Cinéma tous écrans, le tour du monde au programme

La quête du réalisme, social ou urbain, relie nombre de fictions TV proposées ces jours au festival genevois. Promenade par pays

La quête du réalisme, social ou urbain, relie nombre de fictions TV proposées ces jours au festival genevois. Promenade.

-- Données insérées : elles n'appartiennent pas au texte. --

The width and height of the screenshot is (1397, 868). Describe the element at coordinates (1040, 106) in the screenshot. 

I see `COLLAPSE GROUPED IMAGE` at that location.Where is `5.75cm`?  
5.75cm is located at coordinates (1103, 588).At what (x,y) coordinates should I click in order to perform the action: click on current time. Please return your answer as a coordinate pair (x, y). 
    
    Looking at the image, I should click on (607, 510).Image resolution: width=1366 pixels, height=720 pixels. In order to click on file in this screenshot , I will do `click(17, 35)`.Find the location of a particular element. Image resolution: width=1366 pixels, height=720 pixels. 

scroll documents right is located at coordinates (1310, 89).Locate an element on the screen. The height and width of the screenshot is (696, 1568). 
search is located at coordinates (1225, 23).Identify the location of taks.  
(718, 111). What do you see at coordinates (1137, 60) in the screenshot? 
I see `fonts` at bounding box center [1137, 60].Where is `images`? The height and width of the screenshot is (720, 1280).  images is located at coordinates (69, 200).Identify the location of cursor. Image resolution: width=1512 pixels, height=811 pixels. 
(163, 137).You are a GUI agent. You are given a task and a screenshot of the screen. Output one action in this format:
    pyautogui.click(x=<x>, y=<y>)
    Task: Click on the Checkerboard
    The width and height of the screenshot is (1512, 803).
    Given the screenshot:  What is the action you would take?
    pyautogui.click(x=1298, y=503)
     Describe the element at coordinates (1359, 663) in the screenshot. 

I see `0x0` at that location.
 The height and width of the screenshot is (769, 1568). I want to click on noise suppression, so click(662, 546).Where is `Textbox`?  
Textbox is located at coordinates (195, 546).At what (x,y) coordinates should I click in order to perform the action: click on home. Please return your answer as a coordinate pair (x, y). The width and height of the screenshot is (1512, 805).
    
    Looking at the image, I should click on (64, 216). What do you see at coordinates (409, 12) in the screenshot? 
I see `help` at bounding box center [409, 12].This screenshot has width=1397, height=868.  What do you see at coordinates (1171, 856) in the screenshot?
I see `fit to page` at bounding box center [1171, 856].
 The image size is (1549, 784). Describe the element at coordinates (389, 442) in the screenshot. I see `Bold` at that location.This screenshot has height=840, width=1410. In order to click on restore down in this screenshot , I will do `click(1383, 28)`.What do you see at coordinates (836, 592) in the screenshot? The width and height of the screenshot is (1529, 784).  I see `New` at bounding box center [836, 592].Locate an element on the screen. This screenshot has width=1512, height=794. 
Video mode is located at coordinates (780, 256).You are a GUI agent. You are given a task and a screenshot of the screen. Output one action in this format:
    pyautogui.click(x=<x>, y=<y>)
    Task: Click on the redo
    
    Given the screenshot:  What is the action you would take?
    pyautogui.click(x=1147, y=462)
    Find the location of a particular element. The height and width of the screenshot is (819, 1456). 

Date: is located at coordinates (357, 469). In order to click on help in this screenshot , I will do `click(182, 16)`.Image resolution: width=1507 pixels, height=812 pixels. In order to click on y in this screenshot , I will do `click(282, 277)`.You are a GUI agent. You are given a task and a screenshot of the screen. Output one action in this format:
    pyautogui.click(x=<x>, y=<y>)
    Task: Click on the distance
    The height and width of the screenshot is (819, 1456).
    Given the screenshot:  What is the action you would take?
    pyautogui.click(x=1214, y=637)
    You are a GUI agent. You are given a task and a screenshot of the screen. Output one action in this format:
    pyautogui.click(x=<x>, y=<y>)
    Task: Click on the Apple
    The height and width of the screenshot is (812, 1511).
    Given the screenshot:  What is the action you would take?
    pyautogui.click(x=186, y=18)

D’Estonie provient sans doute l’un des échantillons chocs montrés cette année: Klass: elu pärast (Class: life after) raconte les jours suivant une tuerie dans une école. Les auteurs font le choix de l’éclipse, montrant le père du jeune tueur découvrant la disparition de son arme, avant de passer aux moments dramatiques d’après le drame. Axée, au début, sur le personnage du père (Margus Prangel, bouleversant), la série revient ensuite sur les circonstances du massacre.

Du Danemark, c’est dans son quartier paisible que Lulu découvre, le jour de son mariage, les activités illégales de son mari, embarqué menottes aux mains. Polar qui sonne juste, loin des habituelles ruelles glauques, Lulu og Leon a déjà suscité l’attention de Fox.

Du Brésil, Alice semble condenser, dans une histoire intime, les tensions de la puissance montante (LT du 13.10.09). Fiancée, vivant à Palmas, «ville moderne, aux rues droites», Alice revient à São Paulo après le suicide de son père. La ville historique devient carrefour des tentations.

De France, les amateurs explorent un quartier historiquement sulfureux dans Pigalle, la nuit, l’une des nombreuses nouveautés de Canal +. L’intérêt de la démarche reste à confirmer – l’épisode pilote souffre d’une confusion générale –, mais le choc entre la bonne vieille industrie du sexe et les nouveaux conquérants pourrait former une fiction à la fois sordide et cocasse.

D’Angleterre, penchée sur la filière du pétrole au Nigeria, vient le nouveau diptyque de David Att­wood, révélé en 1998 par un film sur la guerre à Sarajevo, Shot Through the Heart. Présenté en première mondiale, Blood and Oil, ­thriller basé sur la quête de la vérité après l’assassinat d’employés d’une compagnie pétrolière, aborde son sujet sans reculer, et de manière documentée.

De Finlande , le ton proposé est plus frais. Tukka Auki ( Hair Open ) évoque une crise de la fin de la trentaine à travers les aventures d’Anna, trahie par son mari, par ailleurs psychologue de la sexualité. Dans les rues délicates, ou les nouveaux quartiers colorés d’Helsinki, le feuilleton sourit des doutes d’une génération bobo.